▸ WHAT IS BEING ASKED: Of the entries below, return exactly those lines that fall between the one containing "Given: Switch to the Presentation ribbon tab" and the one containing "Viewport: 1149px width, 895px height.", the two end lines included.

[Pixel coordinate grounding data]
=== Begin Enclosure ===

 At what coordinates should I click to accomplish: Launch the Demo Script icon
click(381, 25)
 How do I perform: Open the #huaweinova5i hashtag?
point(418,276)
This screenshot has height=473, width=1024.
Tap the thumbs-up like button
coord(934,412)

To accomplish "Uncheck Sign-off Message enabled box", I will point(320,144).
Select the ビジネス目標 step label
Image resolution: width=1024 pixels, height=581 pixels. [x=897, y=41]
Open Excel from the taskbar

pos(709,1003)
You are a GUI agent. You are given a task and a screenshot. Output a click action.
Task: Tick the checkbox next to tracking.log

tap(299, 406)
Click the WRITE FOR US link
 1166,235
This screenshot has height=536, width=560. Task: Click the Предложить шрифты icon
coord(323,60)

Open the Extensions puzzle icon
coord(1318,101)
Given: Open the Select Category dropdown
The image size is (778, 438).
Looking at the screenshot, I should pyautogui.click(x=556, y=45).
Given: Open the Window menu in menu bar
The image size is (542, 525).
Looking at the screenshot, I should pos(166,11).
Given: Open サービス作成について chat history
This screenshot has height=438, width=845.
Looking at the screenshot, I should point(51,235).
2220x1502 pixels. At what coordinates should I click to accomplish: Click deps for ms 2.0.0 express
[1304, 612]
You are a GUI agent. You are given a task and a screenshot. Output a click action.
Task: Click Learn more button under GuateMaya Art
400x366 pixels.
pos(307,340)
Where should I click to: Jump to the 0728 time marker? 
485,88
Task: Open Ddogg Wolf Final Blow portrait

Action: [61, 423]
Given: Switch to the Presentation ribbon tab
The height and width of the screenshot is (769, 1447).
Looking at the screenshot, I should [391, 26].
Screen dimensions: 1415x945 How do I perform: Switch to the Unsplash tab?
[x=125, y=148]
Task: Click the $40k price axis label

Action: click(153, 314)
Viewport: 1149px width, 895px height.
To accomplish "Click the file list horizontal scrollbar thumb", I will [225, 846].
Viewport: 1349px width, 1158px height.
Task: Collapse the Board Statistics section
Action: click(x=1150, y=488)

=== End Enclosure ===

▸ ANSWER TO THE EXERCISE:
Given: Switch to the Presentation ribbon tab
The height and width of the screenshot is (769, 1447).
Looking at the screenshot, I should [391, 26].
Screen dimensions: 1415x945 How do I perform: Switch to the Unsplash tab?
[x=125, y=148]
Task: Click the $40k price axis label

Action: click(153, 314)
Viewport: 1149px width, 895px height.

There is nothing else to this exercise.